Down to a Sunless Sea
- First edition
- Author: David Graham
- Language: English
- Genre: Science fiction novel
- Publisher: Robert Hale Ltd.
- Publication date: 1979 (UK)
- Publication place: United Kingdom
- Media type: Print (Hardcover)
- Pages: 320
- ISBN: 0-7091-7836-0
- OCLC: 13700130
- LC Class: PR6057.R233 D6x 1979

= Down to a Sunless Sea (Graham novel) =

1979 novel by David Graham

David Graham's Down to a Sunless Sea (1979) is a post-apocalyptic novel about a planeload of people during and after a short nuclear war, set in a near-future world where the USA is critically short of oil. The title of the book is taken from a line of the poem Kubla Khan by Samuel Taylor Coleridge.

Lin Carter published (1984) a fantasy novel with the same title (ISBN 978-1-4344-9797-0), also derived from the same Coleridge poem.

==Plot summary==
The story is told in the first person by Jonah Scott, a British pilot for the fictional airline Air Britain who has arrived in New York City on his regular flight from London. The United States has collapsed after using up nearly all of its oil reserves and the collapse of the dollar.

During the night, Jonah and the apartment superintendent and guard, John Capel, must fight off armed burglars disguised as military police looking for food that Jonah and Senior Flight Attendant Kate Monahan brought with them. Capel is wounded but Kate demonstrates her basic medical skills in cleaning and dressing the wound. Jonah offers to help Capel and a newly orphaned girlfriend, Nikki, of one of his crew travel illegally to London aboard his aircraft, in order to escape the anarchy that has befallen America.

Shortly after takeoff from New York, Jonah is informed that Israel has attacked Beirut, Damascus, and Cairo with nuclear weapons in retaliation for their radioactive poisoning of Tel Aviv's water supply.

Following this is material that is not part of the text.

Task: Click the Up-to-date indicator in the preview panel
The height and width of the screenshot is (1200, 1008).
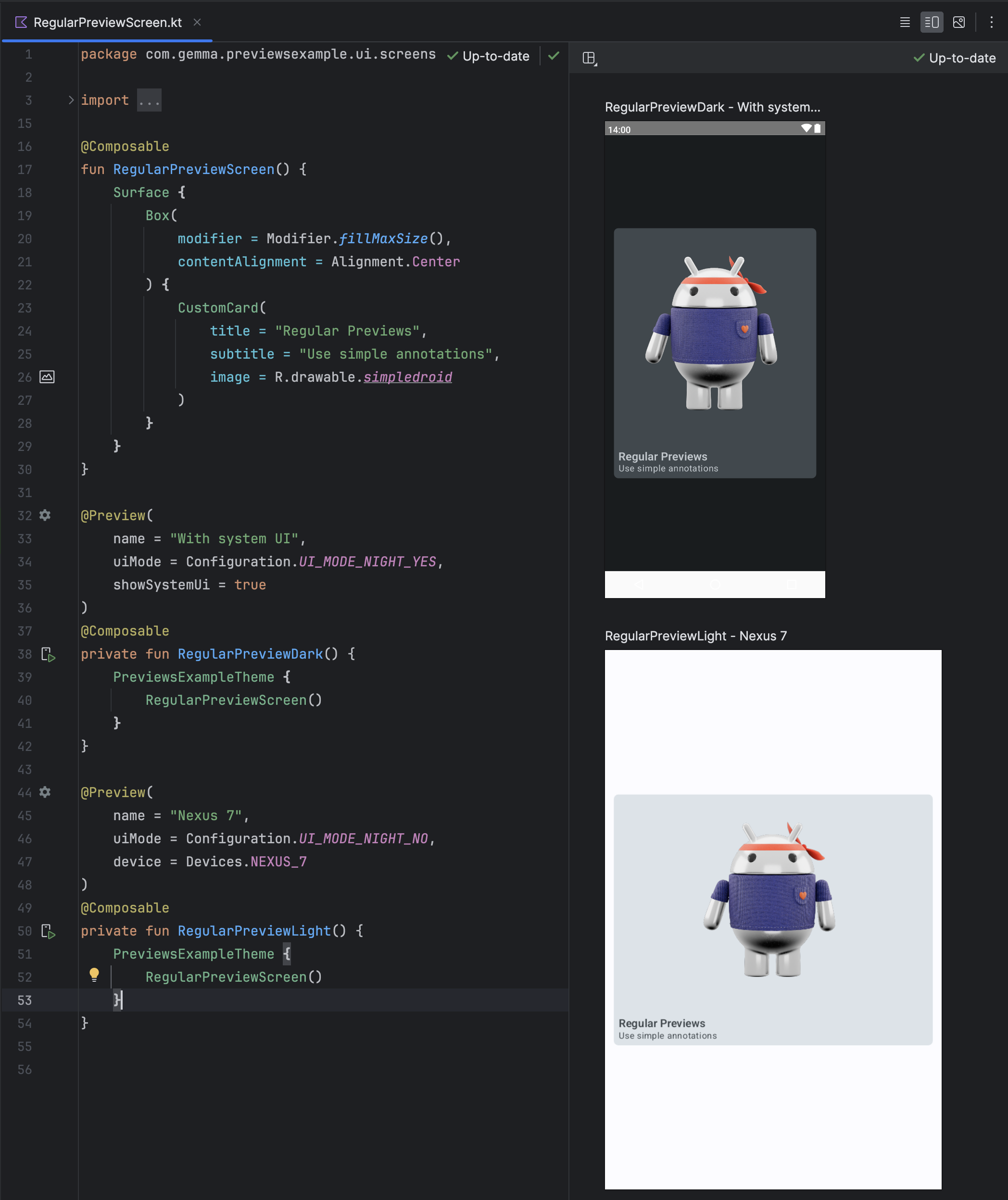Action: (x=954, y=58)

Israel's strike triggers a worldwide nuclear holocaust while the plane is en route to London, the Soviet Union and China attacking America and its allies. Four Soviet diplomats on board try to hijack the plane, only to be killed.

Unable to continue to Europe due to the fact that it has suffered nuclear attack, or return to also-attacked New York, the crew attempt to find a place to land their plane. They are granted landing rights at Funchal, but its airport is destroyed by the collision of an El Al flight and a desperate pilot disobeying instructions.

Jonah and his crew wonder whether to crash land on an island in the Azores chain with the help of Juan, a local resident who has contacted them via amateur radio. Jonah sights a NATO airfield, Lajes Field, which is mostly intact. Jonah and the nuclear scientists who are on board deduce that the Soviets needed Lajes intact and accordingly attacked it with a short-lived neutron bomb to occupy it. Jonah lands the plane at Lajes.

Although safe for now, rising levels of fallout from Europe require that they evacuate, and they decide to fly to Antarctica. They are not sure how many passengers they can bring and how many supplies they will need to bring. Jonah and the SAS soldiers on board manage to re-activate the base radar and use the teletype machines to make contact with a sheltered-in-place British naval officer in the Falkland Islands who is able to break cover and confirm with the McMurdo Antarctic base the existence of sufficient provisions, plus a nuclear reactor for warmth. He dies quickly.

A Soviet Antonov freighter aircraft lands at Lajes. Initially suspected of being a Soviet landing party to secure the crucial mid-Atlantic air force base, it turns out to be carrying two female Soviet Air Force crew and a large number of civilian refugees. Next morning both aircraft, fully fueled plus carrying as much extra fuel as possible, fly to Antarctica. When the Antonov cannot make the necessary altitude to overfly the worldwide belt of hot radiation (with the weight of cargo, passengers, and fuel), fifty Soviet volunteers sacrifice themselves by jumping from the plane.

Soon after the characters arrive at McMurdo, it is realised that the tilt of the Earth on its axis is being affected by the numerous nuclear explosions. There are two different endings of Down To A Sunless Sea which suggest either a radioactive death for all the survivors with a theological twist, or minus the polar advance of radiation, a chance for the almost one thousand survivors to rebuild the world.

==Movie==
A film adaptation was reportedly in development in 2015, according to IMDb and IFTN. In the movie, an Airbus A380 with 600 passengers on a flight from Los Angeles to Tokyo is in-flight when nuclear war breaks out. The movie will possibly star Morgan Freeman.